On Sat 10/29/2016 12:15:52 AM your computer crashed
crash dump file: C:\Windows\memory.dmp
This was probably caused by the following module: hal.dll (hal!HalPerformEndOfInterrupt+0xC6)
Bugcheck code: 0x101 (0x18, 0x0, 0xFFFFA680A50AC180, 0x3)
Error: CLOCK_WATCHDOG_TIMEOUT
file path: C:\Windows\system32\hal.dll
product: Microsoft® Windows® Operating System
company: Microsoft Corporation
description: Hardware Abstraction Layer DLL
Bug check description: This indicates that an expected clock interrupt on a secondary processor, in a multi-processor system, was not received within the allocated interval.
This appears to be a typical software driver bug and is not likely to be caused by a hardware problem. This problem might also be caused because of overheating (thermal issue).
The crash took place in a standard Microsoft module. Your system configuration may be incorrect.
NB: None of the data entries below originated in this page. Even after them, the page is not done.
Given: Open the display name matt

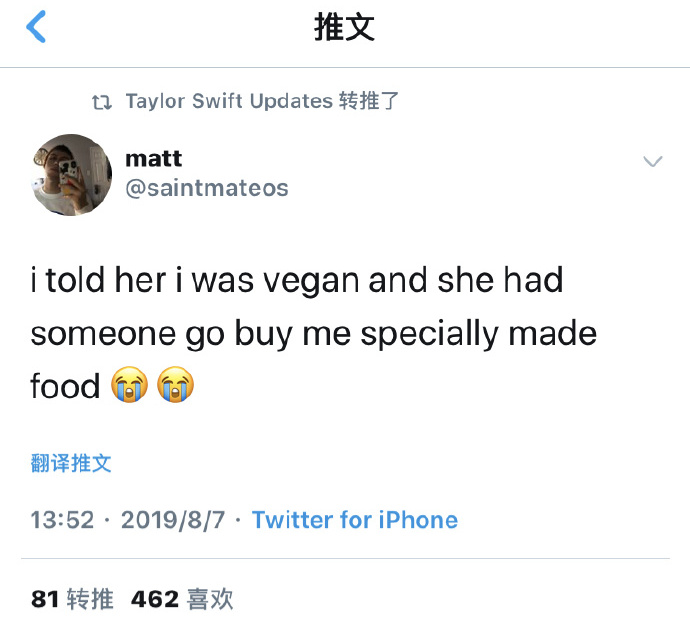Looking at the screenshot, I should [154, 158].
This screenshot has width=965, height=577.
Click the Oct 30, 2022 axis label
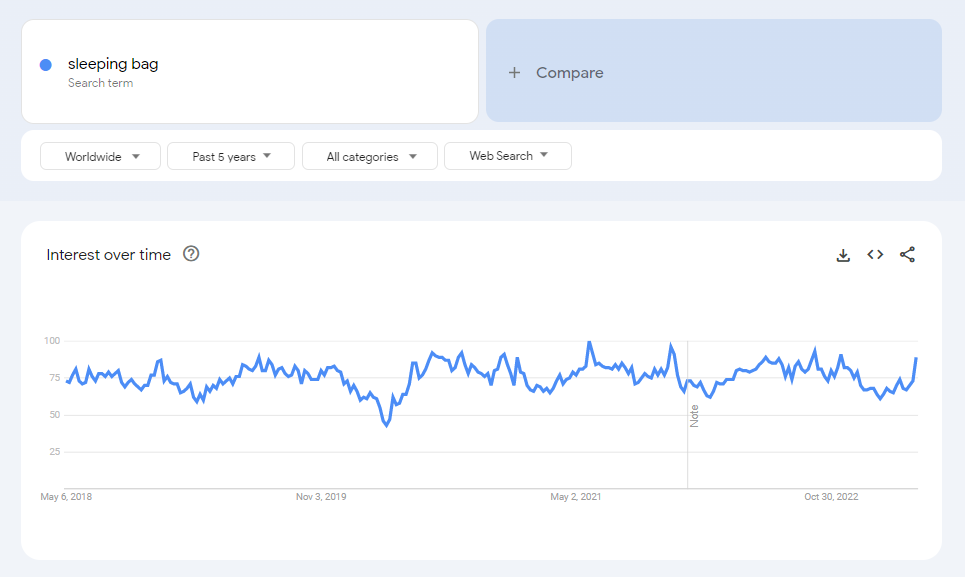830,495
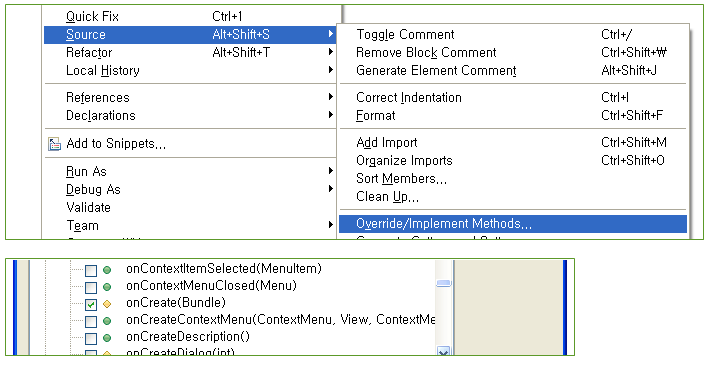This screenshot has width=713, height=367.
Task: Click the method list scrollbar thumb
Action: click(x=444, y=283)
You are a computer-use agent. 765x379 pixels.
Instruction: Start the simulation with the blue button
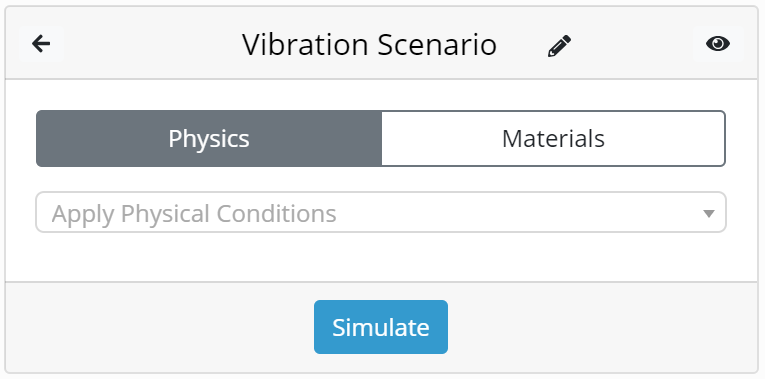pos(381,327)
Possibly this problem is caused by another driver on your system that cannot be identified at this time.



On Wed 10/26/2016 1:54:03 AM your computer crashed
crash dump file: C:\Windows\Minidump\102616-9031-01.dmp
This was probably caused by the following module: ntoskrnl.exe (nt+0x14A2C0)
Bugcheck code: 0xA (0xFFFFC70E1F658190, 0xFF, 0x0, 0xFFFFF8001D7F8C38)
Error: IRQL_NOT_LESS_OR_EQUAL
file path: C:\Windows\system32\ntoskrnl.exe
product: Microsoft® Windows® Operating System
company: Microsoft Corporation
description: NT Kernel & System
Bug check description: This indicates that Microsoft Windows or a kernel-mode driver accessed paged memory at DISPATCH_LEVEL or above.
This appears to be a typical software driver bug and is not likely to be caused by a hardware problem.
The crash took place in the Windows kernel. Possibly this problem is caused by another driver that cannot be identified at this time.

I'm assuming to use default settings for Torture Testing for Prime95 so I've started that now.
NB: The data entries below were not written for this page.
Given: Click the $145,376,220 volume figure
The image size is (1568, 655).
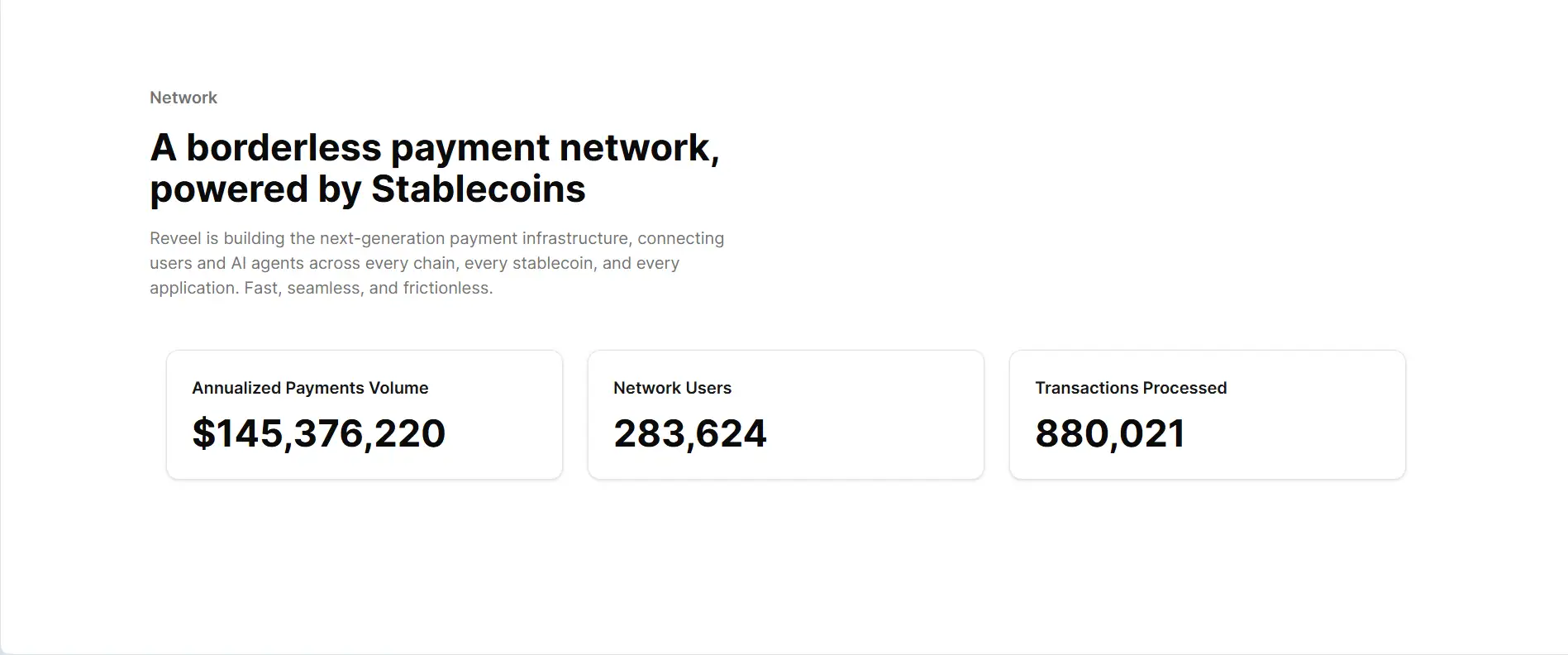Looking at the screenshot, I should click(x=318, y=433).
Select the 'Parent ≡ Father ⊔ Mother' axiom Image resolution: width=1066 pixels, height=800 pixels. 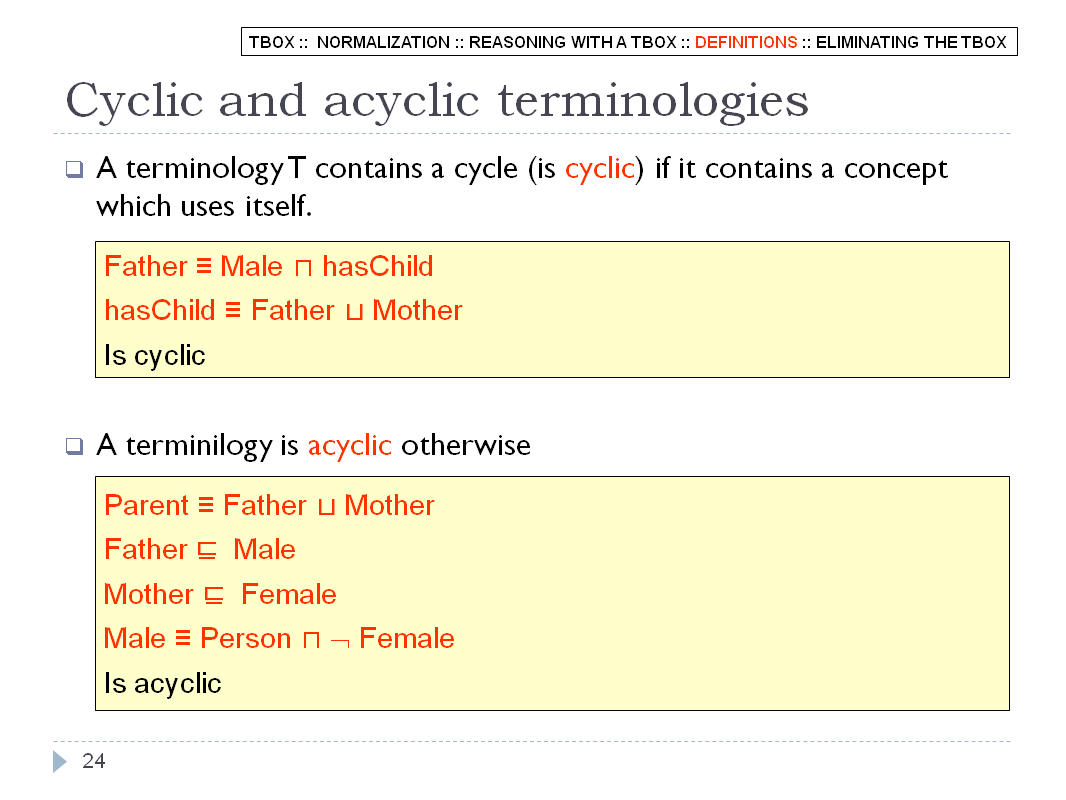tap(269, 505)

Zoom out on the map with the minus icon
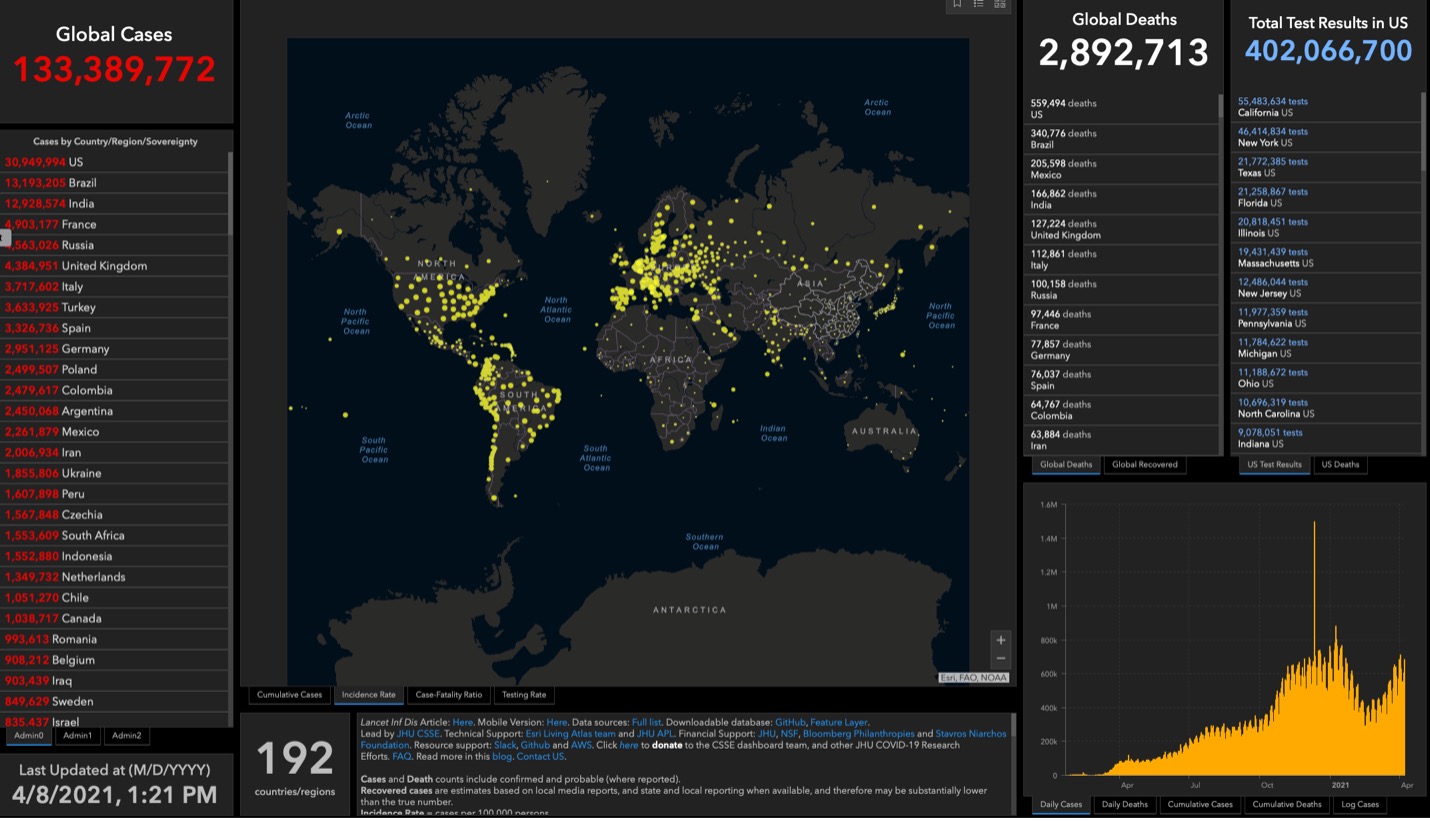click(x=999, y=658)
EDIT: relocated the WhoCrashed logs from PasteBin to a spoiler.
 

Colif

Win 11 Master
Moderator
If Prime95 finds nothing wrong with the CPU, I would suggest you follow the posting instructions here and post a question about your BSOD and main problem on this forum as they likely to answer the bsod questions better than I can: http://www.tenforums.com/bsod-crashes-debugging/ - If i knew how to read dump files I would help you with that, or if I thought someone who could read them was around, I would not get you to go to another site to figure this out. Refer them to this thread to avoid doubling up on ideas :)
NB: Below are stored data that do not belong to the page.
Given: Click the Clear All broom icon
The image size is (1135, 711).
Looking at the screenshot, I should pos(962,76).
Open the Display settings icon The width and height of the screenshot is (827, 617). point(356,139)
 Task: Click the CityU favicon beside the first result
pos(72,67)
The whocrashed reports just finger windows. It doesn't offer any clue as to what driver caused the Wednesday error
NTOSKRNL is the brains of windows 10, one of its roles is to deal with driver requests
HAL.DLL is a system process that sits between windows and hardware

CLOCK_WATCHDOG_TIMEOUT was caused by a request being sent from kernel to hardware, I don't know if it was the request or the CPU that caused the crash though.

The BSOD was what we needed as a clue as to what was wrong. Fixing them should help fix the main problem.